Starbucks Corporation (NASDAQ: SBUX) breakfast buzz, for what it's worth, seems to have died down for the moment, -- at least I'm no longer getting four or five news alerts daily in my email inbox. Like Portland, this offerings are not new in my hometown of Seattle, and I failed to credit the interest their introduction would generate in the mainstream media. Online, some customers posted their pictures and comments of the breakfast purchase on Flickr. Warning: these are not professional, studio produced advertising shots, but actual representations of breakfast sandwiches in all their greasy glory -- not for the faint hearted. Although outside the breakfast area, a Tokyo lunch-goer called this Starbucks tuna melt yummy, and it doesn't look quite so bad.The Starbucks Gossip blog solicited barista reactions to the NYC rollout of warm breakfast which has turned up a responses from Starbucks employees. "NycBearista" noting that he or she was the "warming partner" (I will not be surprised if that is an actual job title) on roll out day, noted that the new task made opening duties go much slower, and since it's now store policy to "warm anything."
Still it seems to me customers demand these choices, and it becomes the company's burden to somehow accommodate variety while maintaining its identity. Some years ago I was in London and stopped in a location of the U.K.'s "Seattle Coffee Co." as I think it was called. That chain of (again, if I recall correctly) around twenty shops has since been purchased by Starbucks and absorbed into the main brand. But it the time this particular location was remarkably bare compared to similar stores in the States. They sold coffee. They sold, as I recall, one or two scone-like things. They didn't sell t-shirts. They didn't sell CD's, DVD's, sausage sandwiches, salads with brie, apple slices and walnuts, board games, loyalties cards, or anything at all covered in chocolate. It was pleasantly simple. But I'm not kidding myself, if they'd have had say, a nice chocolate croissant on offer I would have snapped it up.











Reader Comments (Page 1 of 1)
10-07-2006 @ 11:34AM
Seattle-London partner said...
I work in London and the comment regarding the product lineup in the UK is inaccurate. We sell CD's and fuzzy bearista stuffed toys just like the US. In fact the UK Starbucks offer a full line of breakfast and Lunch Sandwiches that require just as much preparation/wait time to be heated on the Panini Grill. Sausage sandwiches? yes also Cheese and Marmite panini.
10-07-2006 @ 3:31PM
Michael Canfield said...
Read my post more carefully, London partner, and you will see that I was relating an experience I had in London years ago, and furthermore wasn't even to a Starbucks but a company the was at that time being bought by Starbucks.
10-13-2006 @ 11:14AM
Lurker37 said...
SBUX adding warm offerings is certainly in line with the progression of expansion into new lines.
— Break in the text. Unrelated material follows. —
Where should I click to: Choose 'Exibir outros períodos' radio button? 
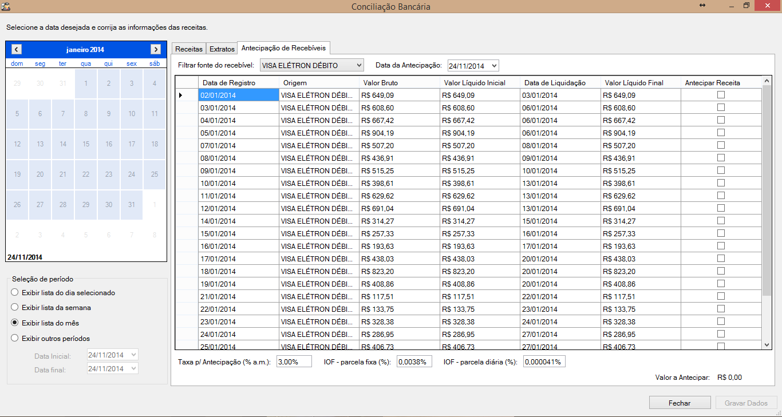click(15, 338)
And it certainly does well for those holding positions in TurboChef (OVEN), however, as noted by one of the barista's comments, it's certainly going to be a drag on employee efficiency and most importantly customer time efficiency. Go into any SBUX in the morning and what do you see? People on their way to work, in a hurry, just wanting to get their coffee and get on their way. Adding warm meals that require even a modicum of additional prepration and handling by staff during the customer order and fulfillment process is not good. And, the delays are cumulative, like airport and doctor appointmen delays. And extra 15 seconds for every third customer adds up when there at 10-20 people in line. And that's on top of baristas already making complicated drinks.
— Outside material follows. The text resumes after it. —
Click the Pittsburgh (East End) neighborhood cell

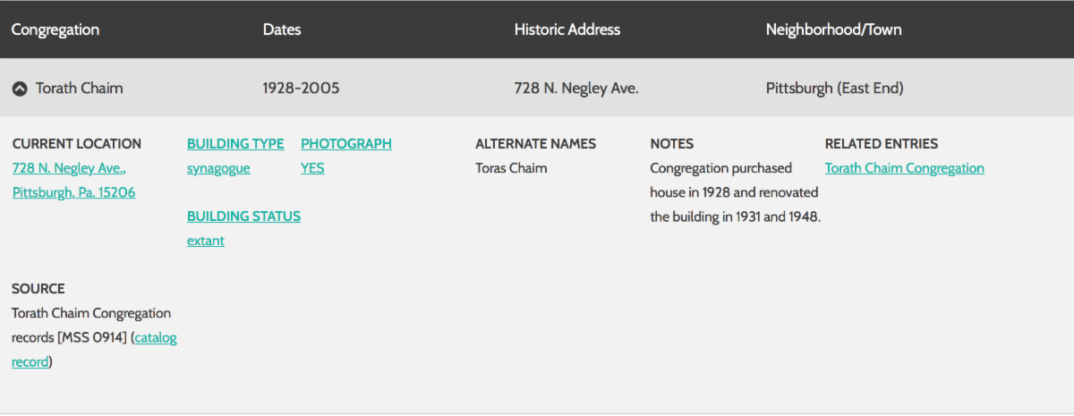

Let me give you one example of a company that didn't do this right: Dunkin Donuts. Until about a year ago there was a DD down the street from me. I occaisionally stopped in for coffee and to pick up a few donuts (I have kids, they love donuts). Generally a pretty straightforward easy task: coffee is in one spot, just get correct size cup and fill; donuts grouped in another spot, just bag what the customer wants. Bring everything to the counter, ring it up, take money, and move to the next customer.
Then...then...then they decided they must offer warm food. And BTW, take custom orders on that food. But, no additional staff. Wait time for my coffee and donuts tripled on any given day, and was worse on weekend mornings. I stopped going there. That DD is shuttered. Many DD's in my area are gone.
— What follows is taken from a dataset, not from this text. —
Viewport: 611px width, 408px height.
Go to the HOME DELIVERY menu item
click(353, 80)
They went from providing customers what they wanted: relatively decent coffee and donuts and fast service (this was the key) to offering what they thought they needed to offer to keep up.
I think SBUX can probably pull this off better then DD, but they have to remember that the majority of their customers are not there to hang out and are certainly not going to continuing going there if they lose 5 - 10 minutes on their commute for a cup of coffee.